Taseer, the son of Indian journalist Tavleen Singh and slain Pakistani politician Salman Taseer, has become ineligible for an OCI card as it is not issued to a person whose parents or grandparents are Pakistanis and he hid this fact, a Union home ministry spokesperson said on Thursday.
While author Arundhati Roy termed the move “outrageous and dangerous”, poet Jeet Thayil called it “a vindictive and unfortunate tactic”. MP and author Shashi Tharoor took a dig at the government, asking if it was “so weak that it feels threatened by a journalist”.
Author Amitav Ghosh retweeted a post by Ashok Swain, a professor of international studies at Sweden’s Uppasal University, that said: “You write against Modi, you cease to be an Indian!”
Taseer wrote a pre-election cover story titled “India’s Divider in Chief” in Time magazine on Prime Minister Narendra Modi.
In a new article in Time on Thursday night, Taseer wrote that he had planned to visit India a few days after being “blacklisted”. “I was due to fly to India from Greece a few days later to finish filming a documentary, but a lawyer advised me that I could be exposing myself to detention if I were to do so. As a journalist I have been in many fearful places in my life — from interrogations in Iran to questioning by the mukhabarat (intelligence agency) in Assad’s Syria — but this was the first time I had thought of India in that way. Instead, I left Greece and headed back to the US.”
Historian and writer Ramachandra Guha dubbed the revocation “a petty and vindictive act of a petty and vindictive Government”. The historian also shared Taseer’s latest Time article and tweeted: “A profoundly moving piece by Aatish Taseer on our Government’s disgraceful decision….”

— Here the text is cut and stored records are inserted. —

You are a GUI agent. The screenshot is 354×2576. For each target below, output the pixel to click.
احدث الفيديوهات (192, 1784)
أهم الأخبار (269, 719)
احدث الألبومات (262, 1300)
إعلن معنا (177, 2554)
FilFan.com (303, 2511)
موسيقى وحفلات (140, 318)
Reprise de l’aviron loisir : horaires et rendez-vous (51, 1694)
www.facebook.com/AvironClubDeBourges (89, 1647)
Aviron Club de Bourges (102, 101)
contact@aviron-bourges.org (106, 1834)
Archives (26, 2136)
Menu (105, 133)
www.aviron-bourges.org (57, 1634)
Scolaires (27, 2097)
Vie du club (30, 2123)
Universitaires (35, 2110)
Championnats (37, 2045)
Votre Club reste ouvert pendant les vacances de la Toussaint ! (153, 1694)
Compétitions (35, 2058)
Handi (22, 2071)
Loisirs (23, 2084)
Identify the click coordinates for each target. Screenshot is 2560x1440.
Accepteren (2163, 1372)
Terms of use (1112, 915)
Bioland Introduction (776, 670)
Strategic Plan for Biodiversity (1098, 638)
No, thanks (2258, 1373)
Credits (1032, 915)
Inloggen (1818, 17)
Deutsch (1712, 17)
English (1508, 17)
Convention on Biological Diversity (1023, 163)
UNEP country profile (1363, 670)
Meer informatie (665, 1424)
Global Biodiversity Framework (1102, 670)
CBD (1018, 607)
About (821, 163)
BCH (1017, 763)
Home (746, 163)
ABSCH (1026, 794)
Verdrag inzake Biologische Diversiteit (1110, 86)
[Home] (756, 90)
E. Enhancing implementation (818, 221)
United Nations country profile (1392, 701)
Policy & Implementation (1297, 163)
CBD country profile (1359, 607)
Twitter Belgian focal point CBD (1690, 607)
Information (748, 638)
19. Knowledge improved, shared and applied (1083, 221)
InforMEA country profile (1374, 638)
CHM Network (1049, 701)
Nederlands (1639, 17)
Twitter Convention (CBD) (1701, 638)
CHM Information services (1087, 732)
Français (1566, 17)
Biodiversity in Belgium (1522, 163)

Writer and mythologist Devdutt Pattanaik tweeted: “I hope all Bharat Mata Tyagis who gave up Indian passport for $$$$ have documents to prove their fathers were Indians... nahi to OCI chala jayega.”
Non-fiction writer Ankur Bhardwaj referred to Saudi Arabian author-journalist Jamal Khashoggi, who was assassinated at the Saudi consulate in Istanbul. “A govt was so unhappy about a journalist/writer’s criticism in international press that it took unbelievably strong action to quell it and send a message to others. I was talking about Jamal Khashoggi. What were you thinking?” Bhardwaj tweeted.
Journalist-writer Manu Joseph tweeted: “This is very silly of chowkidars most of whom will actually enjoy Aatish Taseer’s ‘The Twice-Born’, particularly the part where he suggests even the poor may have started searching for their Hindu identity.”